### Extrait choisi
+--

Franz-Olivier Giesbert

La belle époque

EDITIONS GALLIMARD

Ce récit personnel couvre dix années de la vie politique française débutant sous Pompidou pour s’achever avec François Mitterrand. L’auteur y avoue clairement ses passions et ses doutes, ses enthousiasmes et ses déceptions de journaliste engagé.

Adhérent au parti socialiste, épris par la personnalité de François Mitterrand, Franz-Olivier Giesbert vote pourtant pour Chaban-Delmas lors de la présidentielle de 1974. Il avoue être finalement « de drauche », assumant ainsi une forme de neutralité mais aussi l’ambiguïté d’un parcours politique qui s’intéresse davantage aux caractères des responsables publics qu’à leurs programmes.

Conscient d’avoir un temps suivi la meute - c’est-à-dire la mode - qui plaçait le maoïsme comme référence incontournable de tout porteur d’une carte de presse, Giesbert dénonce avec force cette frénésie qui s’abattit sur les intellectuels et parmi les principaux journaux de l’époque, jugeant le dirigeant chinois « génocidaire », et « irresponsables » ceux qui le vénéraient.

+--

### Consignes à suivre
A. D'après la présentation de La belle époque, pour quel candidat Franz-Olivier Giesbert vote-t-il lors de la présidentielle de 1974 ?
B. Reprenez la présentation de La belle époque après sa dernière phrase et poursuivez-la.
Le matériel ci-dessous n'a aucun lien avec la présentation de La belle époque.

+--

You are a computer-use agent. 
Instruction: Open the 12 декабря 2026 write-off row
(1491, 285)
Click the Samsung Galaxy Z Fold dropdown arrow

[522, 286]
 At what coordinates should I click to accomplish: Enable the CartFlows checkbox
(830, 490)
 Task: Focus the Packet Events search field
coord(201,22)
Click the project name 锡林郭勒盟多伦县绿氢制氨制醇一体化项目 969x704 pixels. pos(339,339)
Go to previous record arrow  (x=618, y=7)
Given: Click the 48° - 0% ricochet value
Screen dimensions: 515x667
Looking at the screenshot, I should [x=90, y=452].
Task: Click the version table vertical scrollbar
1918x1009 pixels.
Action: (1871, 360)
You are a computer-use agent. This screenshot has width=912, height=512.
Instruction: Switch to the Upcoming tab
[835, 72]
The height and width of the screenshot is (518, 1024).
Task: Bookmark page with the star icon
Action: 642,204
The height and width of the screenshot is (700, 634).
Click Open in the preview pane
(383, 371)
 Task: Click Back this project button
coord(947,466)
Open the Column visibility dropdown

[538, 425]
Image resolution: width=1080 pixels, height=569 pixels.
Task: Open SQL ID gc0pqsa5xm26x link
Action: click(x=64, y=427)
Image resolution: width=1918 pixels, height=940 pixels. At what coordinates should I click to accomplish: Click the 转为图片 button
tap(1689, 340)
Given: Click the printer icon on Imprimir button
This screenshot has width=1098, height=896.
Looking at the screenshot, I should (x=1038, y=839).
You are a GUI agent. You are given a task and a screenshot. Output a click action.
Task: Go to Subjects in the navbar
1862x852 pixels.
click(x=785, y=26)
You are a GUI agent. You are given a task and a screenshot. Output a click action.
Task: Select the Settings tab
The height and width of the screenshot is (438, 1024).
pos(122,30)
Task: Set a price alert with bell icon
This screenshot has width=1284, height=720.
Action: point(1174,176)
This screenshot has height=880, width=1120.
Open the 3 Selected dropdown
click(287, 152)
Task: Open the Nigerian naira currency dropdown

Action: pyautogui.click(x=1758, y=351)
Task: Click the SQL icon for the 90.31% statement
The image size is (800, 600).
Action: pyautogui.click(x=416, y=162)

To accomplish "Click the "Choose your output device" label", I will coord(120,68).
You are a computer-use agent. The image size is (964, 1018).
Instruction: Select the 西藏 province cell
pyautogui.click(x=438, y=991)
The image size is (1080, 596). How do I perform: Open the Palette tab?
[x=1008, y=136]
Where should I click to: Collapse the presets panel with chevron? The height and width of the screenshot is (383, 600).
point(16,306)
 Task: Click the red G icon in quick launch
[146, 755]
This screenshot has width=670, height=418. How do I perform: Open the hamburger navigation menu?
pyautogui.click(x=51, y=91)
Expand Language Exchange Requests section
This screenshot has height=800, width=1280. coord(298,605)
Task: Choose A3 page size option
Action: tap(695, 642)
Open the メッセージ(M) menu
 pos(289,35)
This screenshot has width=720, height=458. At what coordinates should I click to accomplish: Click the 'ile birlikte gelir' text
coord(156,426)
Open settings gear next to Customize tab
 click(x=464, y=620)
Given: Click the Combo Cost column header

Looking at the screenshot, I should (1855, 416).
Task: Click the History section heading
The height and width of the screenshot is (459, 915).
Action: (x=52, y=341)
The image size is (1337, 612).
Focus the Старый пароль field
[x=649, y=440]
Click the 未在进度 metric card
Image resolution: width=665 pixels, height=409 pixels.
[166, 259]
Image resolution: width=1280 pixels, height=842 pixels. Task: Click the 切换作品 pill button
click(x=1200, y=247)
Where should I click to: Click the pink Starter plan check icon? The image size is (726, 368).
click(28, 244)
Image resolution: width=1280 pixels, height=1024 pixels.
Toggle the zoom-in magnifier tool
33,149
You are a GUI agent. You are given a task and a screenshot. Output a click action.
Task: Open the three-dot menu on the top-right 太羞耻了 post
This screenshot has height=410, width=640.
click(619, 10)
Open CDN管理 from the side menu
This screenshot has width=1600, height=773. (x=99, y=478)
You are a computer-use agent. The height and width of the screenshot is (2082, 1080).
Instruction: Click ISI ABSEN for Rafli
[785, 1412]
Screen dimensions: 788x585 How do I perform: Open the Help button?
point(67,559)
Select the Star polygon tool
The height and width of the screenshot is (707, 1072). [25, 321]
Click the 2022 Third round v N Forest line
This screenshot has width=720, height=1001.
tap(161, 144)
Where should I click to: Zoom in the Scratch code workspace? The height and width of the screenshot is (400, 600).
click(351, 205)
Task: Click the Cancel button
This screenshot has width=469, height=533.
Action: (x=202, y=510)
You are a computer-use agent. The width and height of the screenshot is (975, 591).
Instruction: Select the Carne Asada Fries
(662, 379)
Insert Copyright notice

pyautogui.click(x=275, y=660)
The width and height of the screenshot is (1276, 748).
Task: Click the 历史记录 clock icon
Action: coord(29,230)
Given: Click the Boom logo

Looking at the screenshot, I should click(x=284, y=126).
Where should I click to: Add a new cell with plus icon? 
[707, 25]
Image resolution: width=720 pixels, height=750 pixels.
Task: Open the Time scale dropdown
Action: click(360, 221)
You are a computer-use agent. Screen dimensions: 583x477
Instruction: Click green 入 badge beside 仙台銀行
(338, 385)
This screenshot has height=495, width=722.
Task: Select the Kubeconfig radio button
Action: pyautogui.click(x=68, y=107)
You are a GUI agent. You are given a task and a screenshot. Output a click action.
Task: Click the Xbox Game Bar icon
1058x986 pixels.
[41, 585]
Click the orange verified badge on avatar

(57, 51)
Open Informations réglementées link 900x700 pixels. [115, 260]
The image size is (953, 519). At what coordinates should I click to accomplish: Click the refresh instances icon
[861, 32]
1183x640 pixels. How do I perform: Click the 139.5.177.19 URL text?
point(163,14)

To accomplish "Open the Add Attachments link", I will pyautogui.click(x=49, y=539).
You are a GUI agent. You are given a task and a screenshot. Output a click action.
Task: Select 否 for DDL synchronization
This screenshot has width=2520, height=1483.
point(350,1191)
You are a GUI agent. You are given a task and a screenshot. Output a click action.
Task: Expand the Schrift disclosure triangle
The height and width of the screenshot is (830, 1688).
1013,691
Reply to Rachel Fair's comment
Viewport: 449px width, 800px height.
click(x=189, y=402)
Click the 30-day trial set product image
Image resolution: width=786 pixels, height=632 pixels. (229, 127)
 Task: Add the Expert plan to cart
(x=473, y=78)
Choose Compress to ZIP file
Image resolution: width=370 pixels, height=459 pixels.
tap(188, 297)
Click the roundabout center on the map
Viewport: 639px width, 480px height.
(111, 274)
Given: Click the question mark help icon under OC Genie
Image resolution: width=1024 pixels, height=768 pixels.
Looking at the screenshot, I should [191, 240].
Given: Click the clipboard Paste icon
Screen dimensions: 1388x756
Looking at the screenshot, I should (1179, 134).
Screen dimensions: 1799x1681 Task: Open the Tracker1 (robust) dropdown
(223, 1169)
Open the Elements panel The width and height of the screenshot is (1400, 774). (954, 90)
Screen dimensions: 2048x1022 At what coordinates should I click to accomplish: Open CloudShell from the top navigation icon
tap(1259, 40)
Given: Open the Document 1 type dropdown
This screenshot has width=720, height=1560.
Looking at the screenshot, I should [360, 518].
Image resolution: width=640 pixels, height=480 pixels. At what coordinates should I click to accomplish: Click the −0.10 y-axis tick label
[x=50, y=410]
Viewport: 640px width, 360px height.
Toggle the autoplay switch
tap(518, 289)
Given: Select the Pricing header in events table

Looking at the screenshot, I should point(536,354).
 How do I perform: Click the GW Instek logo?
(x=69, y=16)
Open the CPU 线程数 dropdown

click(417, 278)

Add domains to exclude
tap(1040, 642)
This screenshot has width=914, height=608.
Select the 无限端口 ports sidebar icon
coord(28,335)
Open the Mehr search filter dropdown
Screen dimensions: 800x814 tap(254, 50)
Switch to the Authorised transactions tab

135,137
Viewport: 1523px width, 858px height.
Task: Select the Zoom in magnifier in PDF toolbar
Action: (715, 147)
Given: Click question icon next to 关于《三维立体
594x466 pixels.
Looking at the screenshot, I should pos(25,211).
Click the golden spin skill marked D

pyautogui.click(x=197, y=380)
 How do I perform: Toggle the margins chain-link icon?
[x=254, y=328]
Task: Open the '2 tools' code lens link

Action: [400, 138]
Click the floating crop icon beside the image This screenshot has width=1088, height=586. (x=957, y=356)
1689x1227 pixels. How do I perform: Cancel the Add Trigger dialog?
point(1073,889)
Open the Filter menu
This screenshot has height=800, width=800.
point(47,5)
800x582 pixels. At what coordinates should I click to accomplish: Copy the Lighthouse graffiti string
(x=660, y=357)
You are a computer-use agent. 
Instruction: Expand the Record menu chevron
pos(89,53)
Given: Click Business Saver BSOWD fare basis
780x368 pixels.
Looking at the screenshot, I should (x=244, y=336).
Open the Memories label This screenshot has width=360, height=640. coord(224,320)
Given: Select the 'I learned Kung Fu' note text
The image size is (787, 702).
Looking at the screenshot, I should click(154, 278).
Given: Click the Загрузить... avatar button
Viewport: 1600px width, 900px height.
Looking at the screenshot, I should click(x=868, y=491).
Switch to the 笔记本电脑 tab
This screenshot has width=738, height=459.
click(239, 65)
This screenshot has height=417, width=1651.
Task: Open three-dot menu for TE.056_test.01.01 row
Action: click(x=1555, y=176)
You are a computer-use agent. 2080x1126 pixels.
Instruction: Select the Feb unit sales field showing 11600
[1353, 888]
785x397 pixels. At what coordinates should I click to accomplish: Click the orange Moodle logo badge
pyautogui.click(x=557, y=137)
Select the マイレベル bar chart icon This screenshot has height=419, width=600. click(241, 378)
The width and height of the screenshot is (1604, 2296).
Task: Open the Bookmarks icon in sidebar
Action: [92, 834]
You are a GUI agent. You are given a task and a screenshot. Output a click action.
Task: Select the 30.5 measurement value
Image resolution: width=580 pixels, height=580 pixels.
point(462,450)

+--

### Vos réponses
A. Pour Chaban-Delmas.

B.
Il dresse le portrait d’un Georges Pompidou hanté par la maladie, soucieux de moderniser la France et attentif à ne pas perdre le soutien des gaullistes historiques, se battant jusqu’au dernier jour avec pugnacité contre la mort, à la manière héroïque et humble des paysans.  

Au fil des pages, Giesbert, qui « écoute derrière les portes », ne tombe pas dans le piège de l’anecdote et dresse un bilan assez équilibré et raisonné des deux successeurs de Pompidou: Valéry Giscard d’Estaing et François Mitterrand.

Du président socialiste, d’abord admiré pour sa quête permanente de liberté et d’indépendance, pour sa culture (il avait toujours un livre dans sa poche) et sa finesse d’esprit, pour sa combattivité inébranlable, le journaliste retient aussi les erreurs d’analyse, par exemple à propos d’Action Directe dont il n’a pas mesuré la dangerosité, ou encore, au sujet de la déambulation ratée lors de la cérémonie du Panthéon, véritable désastre télévisuel. Il souligne « l’absence de rouerie » de Michel Rocard et l’influence de son successeur au poste de premier ministre Pierre Mauroy, qu’un attachement viscéral à Lille et à sa région du Nord a, finalement, éloigné des responsabilités gouvernementales.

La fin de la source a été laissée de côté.